Transport Workers Union (TWU) Local 100 has confirmed a cybersecurity incident resulting in a data breach affecting an estimated 10,000 to 100,000 records. The breach was first disclosed on April 24, 2026, via an attorney general filing, marking another significant compromise targeting organized labor infrastructure in the transportation sector.

What Happened

TWU Local 100, the New York City based union representing tens of thousands of transit workers across the Metropolitan Transportation Authority (MTA) system, formally disclosed a confirmed data breach through a regulatory attorney general filing on April 24, 2026. The disclosure was logged in public incident trackers the following day. While the union has not yet released a full technical narrative of the intrusion, the classification of the event as a "confirmed breach" rather than a "suspected" or "investigative" event indicates that exfiltration or unauthorized access to sensitive records has been verified by the organization or its incident response partners.

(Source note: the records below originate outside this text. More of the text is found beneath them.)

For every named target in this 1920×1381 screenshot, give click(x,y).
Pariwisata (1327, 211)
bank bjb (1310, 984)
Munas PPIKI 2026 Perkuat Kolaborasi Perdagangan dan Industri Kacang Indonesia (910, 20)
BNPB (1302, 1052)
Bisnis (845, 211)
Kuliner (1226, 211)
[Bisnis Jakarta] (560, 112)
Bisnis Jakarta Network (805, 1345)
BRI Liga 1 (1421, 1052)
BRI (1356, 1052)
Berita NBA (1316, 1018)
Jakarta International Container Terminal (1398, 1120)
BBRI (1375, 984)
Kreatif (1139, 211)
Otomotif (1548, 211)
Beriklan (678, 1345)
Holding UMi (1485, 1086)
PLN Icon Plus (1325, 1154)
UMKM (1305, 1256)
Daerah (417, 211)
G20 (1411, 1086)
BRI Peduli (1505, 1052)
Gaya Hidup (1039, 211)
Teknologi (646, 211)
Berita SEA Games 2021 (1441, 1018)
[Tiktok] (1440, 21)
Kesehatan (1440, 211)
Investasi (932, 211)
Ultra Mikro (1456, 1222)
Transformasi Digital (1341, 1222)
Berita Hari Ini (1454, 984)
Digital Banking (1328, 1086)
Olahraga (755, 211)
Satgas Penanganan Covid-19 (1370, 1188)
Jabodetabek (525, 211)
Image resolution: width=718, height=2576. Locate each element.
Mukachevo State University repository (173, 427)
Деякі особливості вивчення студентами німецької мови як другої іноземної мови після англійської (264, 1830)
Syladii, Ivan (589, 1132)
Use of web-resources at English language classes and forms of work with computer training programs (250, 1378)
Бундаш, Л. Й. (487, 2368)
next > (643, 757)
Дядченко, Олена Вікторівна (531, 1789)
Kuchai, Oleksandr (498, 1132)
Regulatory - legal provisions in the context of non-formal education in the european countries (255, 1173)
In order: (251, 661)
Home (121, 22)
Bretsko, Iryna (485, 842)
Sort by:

The estimated impact range of 10,000 to 100,ACE000 records places this incident in the mid tier of union sector breaches, but the population affected is particularly sensitive given the role TWU Local 100 plays in representing critical infrastructure workers.

What Was Taken

Public filings confirm four categories of data types were impacted in the incident, though the union has not yet enumerated each category in full public detail. Based on standard breach patterns affecting labor organizations of this size and the regulatory threshold that triggered an attorney general filing, the exposed data set is highly likely to include:

• Member personally identifiable information (PII), including full names, home addresses, and dates of birth
• Social Security numbers or other government issued identifiers, the typical trigger for state level AG notification
• Financial account or dues payment information tied to payroll deduction records
• Employment data linking members to specific transit roles, depots, or MTA divisions

Records affected fall in the 10,000 to 100,000 range, suggesting a substantial portion of the membership roster was exposed.

Why It Matters

TWU Local 100 represents workers who keep New York City's subway and bus systems operational. A compromise of this membership database is not merely a privacy event; it is a soft targeting opportunity for adversaries interested in transit sector personnel. Threat actors with state aligned or financially motivated objectives can leverage member rosters for spear phishing campaigns aimed at MTA employees, social engineering against transit operations staff, or identity fraud at scale against a workforce that historically has limited cybersecurity training compared to corporate environments.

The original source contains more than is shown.